In runtime, a functionality of the PLC is activated by the MES application by performing a synchronous method call. The caller remains blocked until the sequence of interaction with the PLC is finished. The setpoints are passed as arguments of the method call. A syntactic check is performed on the method arguments. During the execution of the PLC logic, status changes and setpoint changes of the PLC are reported to the MES application, in the form of events (method stubs where custom logic can be added).
As mentioned above, to set up a production execution system, a plant model is created that represents the production system and that is to be implemented in the target system. Among other purposes, the engineering system 4 is used to define the SFC types and associated control strategies for that plant, as shown in FIG. 2. The production modeler in the MES uses the plant model to implement the production process in the MES. Part of that process is, for example, the creation of production rules for that plant.
Once the plant model is implemented, the production execution system is ready for runtime performance. In one embodiment, the state of each SFC instance is polled and setpoints are set and verified. For example, a task may be to add a certain amount of liquid to the mixer unit 22, i.e., to perform the control strategy “filling” with the setpoint “material amount”, as indicated in FIG. 2. For that task, it is determined whether the mixer unit 22 is available and/or in an error state. If this procedure indicates that the mixer unit 22 is ready for use, the task is set to RUN. As mentioned above, during runtime, the SFC server 6 transforms a method call under the object oriented programming paradigm into a series of actions in the proprietary communication protocol.
It is apparent that there has been described a system and method that fully satisfy the objects, means, and advantages set forth hereinbefore. Advantageously, the system and method facilitate communication between the MES and the PLC 2, in particular since the MES, which is set up under the object oriented programming paradigm, communicates directly with the PLCs of the automation layer without using a batch system.

Claims

1. A method of implementing a production process in an industrial production system having control equipment, comprising:

creating a plant model of the industrial production system;

based on the plant model, defining at least one interface for external access to the control equipment;

defining for the interface a strategy representing a single function of a functionality provided by the interface; and

defining a method call for activating the functionality provided by the interface.

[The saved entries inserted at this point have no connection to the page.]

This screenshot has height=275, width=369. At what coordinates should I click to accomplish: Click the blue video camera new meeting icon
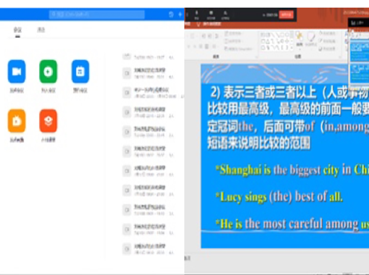(17, 72)
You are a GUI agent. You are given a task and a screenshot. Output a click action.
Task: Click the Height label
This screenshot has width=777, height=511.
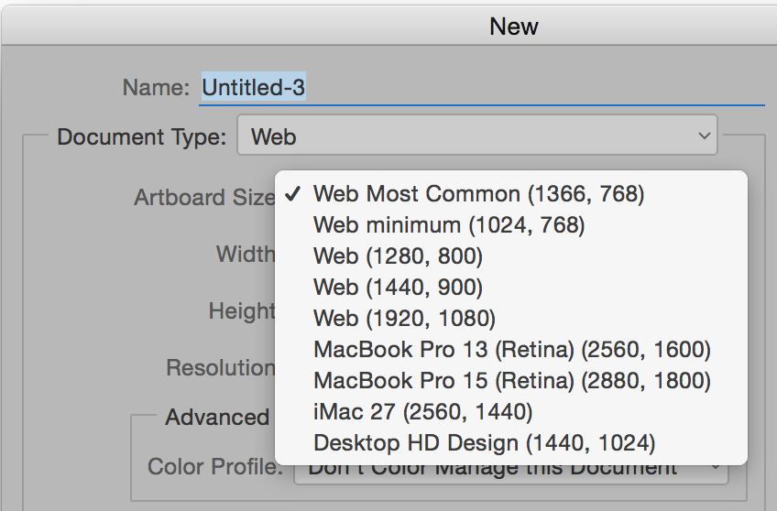coord(241,311)
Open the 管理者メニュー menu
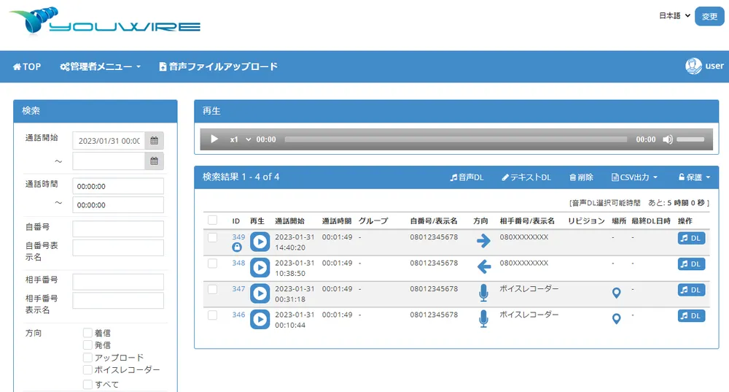Screen dimensions: 729x392 coord(101,66)
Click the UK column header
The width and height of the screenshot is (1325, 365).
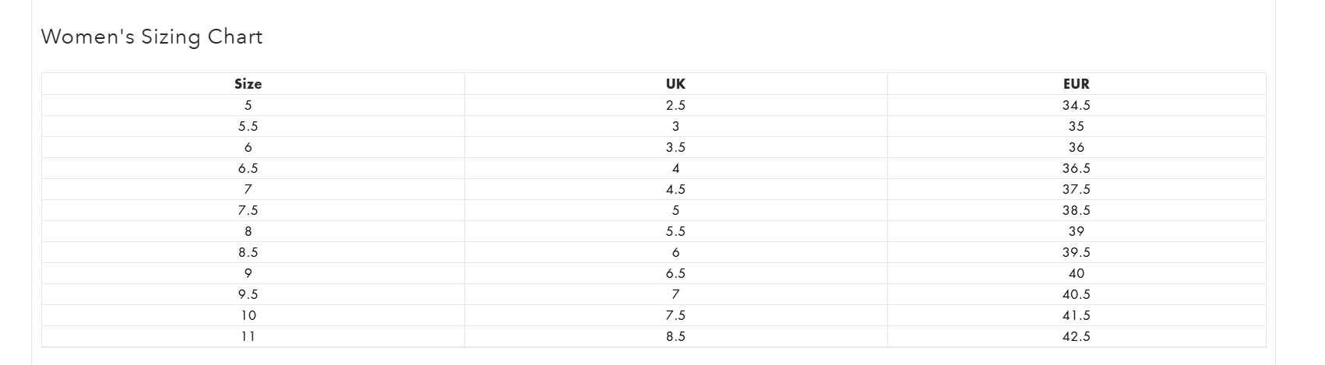675,84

2. The method of claim 1, further comprising defining a setpoint for the strategy.

3. The method of claim 1, wherein actions are performed by the control equipment.

4. The method of claim 1, further comprising activating the control equipment via the method call.

5. The method of claim 1, wherein a functionality of the control equipment is activated via a synchronous method call.

6. The method of claim 1, wherein the interface is provided by a sequential function chart (SFC) type defined in a predetermined process control system.

7. The method of claim 6, wherein the predetermined process control system is a SIMATIC® IT PCS 7 control system.

8. The method of claim 1, wherein the method is implemented in a manufacturing execution system (MES).